95 millions de consommateurs ont ainsi dépensé 250 milliards d’euros en 2010. Ils devraient être 132 millions en 2020 pour un marché estimé à 450 milliards d’euros. En 2040, la classe moyenne africaine devrait consommer pour 1,3 milliard d’euros par an. De quoi faciliter l'émergence de produits "made in Africa" et susciter la concurrence entre les marques pour la conquête du marché mondial.
Le retour de la croissance favorise l’expansion des marques
La conjoncture économique très favorable en Afrique ouvre des perspectives aux investisseurs locaux. Elle revigore aussi les marques internationales présentes en Afrique depuis des décennies et attire celles qui avaient fait une croix sur le continent.
Ainsi le suédois Electrolux, numéro deux mondial de l’électroménager, a acquis en octobre 2010 sur l’égyptien Olympic Group pour une transaction de 340 millions d’euros. Avec onze sites de production, le groupe du Caire est le premier fabricant d’appareils électroménagers d’Afrique du Nord.
Dans la grande distribution, le leader mondial, l’américain Walmart, qui veut s’offrir le sud-africain Massmart pour 2,4 milliards d’euros. Le néerlandais Heineken s’est emparé de 49,99 % du capital de la Société de production et de distribution des boissons en Tunisie en 2007. En Algérie, c’est l’allemand Henkel qui a acquis en 2006 l’Entreprise nationale des détergents et produits d’entretien.

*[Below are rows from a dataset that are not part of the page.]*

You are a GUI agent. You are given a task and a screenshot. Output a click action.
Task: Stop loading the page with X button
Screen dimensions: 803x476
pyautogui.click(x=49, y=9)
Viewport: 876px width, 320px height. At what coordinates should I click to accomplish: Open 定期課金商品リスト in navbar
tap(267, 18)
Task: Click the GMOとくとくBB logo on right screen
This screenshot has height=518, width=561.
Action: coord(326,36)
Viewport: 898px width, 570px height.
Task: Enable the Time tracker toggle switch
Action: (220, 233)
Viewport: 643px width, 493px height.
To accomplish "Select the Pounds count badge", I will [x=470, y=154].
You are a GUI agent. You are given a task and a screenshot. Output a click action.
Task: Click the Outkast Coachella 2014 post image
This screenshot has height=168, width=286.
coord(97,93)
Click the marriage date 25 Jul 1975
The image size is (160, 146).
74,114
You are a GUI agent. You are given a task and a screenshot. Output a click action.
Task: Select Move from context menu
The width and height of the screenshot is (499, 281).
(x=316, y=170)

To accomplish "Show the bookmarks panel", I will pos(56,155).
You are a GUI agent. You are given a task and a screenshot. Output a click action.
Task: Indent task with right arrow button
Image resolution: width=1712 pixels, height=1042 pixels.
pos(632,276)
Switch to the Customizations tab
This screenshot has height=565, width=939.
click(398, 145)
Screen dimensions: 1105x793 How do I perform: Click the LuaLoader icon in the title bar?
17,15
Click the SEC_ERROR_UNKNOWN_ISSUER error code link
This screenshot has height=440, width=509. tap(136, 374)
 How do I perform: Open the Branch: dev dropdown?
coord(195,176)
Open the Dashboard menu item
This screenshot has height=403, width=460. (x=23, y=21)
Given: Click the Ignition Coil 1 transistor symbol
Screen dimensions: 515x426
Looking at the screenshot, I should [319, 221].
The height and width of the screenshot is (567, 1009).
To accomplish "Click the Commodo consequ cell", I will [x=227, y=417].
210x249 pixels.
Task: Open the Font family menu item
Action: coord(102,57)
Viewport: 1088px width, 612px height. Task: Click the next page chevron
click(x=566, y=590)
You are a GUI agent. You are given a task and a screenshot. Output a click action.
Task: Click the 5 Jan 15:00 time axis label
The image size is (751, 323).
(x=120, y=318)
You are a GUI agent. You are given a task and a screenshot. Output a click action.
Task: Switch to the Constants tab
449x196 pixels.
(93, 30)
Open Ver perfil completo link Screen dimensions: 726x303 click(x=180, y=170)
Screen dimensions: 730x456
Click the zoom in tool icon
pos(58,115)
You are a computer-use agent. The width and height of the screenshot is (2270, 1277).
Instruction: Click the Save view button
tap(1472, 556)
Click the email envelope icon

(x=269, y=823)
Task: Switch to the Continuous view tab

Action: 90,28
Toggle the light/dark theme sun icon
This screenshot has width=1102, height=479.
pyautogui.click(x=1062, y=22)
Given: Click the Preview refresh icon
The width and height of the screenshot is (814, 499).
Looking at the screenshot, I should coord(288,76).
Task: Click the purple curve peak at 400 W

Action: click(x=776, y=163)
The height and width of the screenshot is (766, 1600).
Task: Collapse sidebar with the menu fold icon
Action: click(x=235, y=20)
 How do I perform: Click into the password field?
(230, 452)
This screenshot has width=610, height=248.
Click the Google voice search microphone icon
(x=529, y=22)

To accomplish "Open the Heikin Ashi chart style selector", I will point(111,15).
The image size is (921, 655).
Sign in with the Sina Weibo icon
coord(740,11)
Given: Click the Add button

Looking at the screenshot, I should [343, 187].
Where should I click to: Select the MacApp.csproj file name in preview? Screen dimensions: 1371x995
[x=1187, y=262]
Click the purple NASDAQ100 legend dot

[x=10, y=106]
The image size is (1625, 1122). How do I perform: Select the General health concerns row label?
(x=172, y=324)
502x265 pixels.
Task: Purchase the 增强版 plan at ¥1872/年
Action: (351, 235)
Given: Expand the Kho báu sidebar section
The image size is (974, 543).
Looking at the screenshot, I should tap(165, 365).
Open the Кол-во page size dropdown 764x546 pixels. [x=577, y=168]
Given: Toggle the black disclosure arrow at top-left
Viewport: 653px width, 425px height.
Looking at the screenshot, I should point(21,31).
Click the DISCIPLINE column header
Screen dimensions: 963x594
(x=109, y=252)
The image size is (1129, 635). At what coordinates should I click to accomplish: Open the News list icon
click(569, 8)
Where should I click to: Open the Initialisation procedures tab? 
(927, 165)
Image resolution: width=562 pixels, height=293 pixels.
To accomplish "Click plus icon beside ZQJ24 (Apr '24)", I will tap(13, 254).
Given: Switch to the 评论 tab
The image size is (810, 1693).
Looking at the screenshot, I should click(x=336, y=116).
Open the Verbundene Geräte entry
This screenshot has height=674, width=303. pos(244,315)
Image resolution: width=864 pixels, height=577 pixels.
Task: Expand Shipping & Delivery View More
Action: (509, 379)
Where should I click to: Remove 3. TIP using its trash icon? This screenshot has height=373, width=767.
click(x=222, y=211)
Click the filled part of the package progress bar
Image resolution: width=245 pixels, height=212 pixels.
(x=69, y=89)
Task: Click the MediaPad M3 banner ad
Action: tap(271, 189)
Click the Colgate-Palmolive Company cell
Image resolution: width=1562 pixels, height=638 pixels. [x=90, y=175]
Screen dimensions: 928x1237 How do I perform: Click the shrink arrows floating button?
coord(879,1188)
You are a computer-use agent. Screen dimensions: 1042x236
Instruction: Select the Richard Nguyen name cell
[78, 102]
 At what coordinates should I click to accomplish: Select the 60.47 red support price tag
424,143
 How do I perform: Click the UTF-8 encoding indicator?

L’Afrique, nouvel Eldorado des multinationales
Les marques des géants sont portées par une publicité planétaire qui séduit les consommateurs à hauts revenus soucieux de leur statut social. Les multinationales vendent en moyenne leurs articles trois à quatre fois plus chers que leurs équivalents des marques locales. Pour conquérir le consommateur, les enseignes locales doivent donc affronter les multinationales. Avec moins de moyens, elles enregistrent néanmoins des succès notables.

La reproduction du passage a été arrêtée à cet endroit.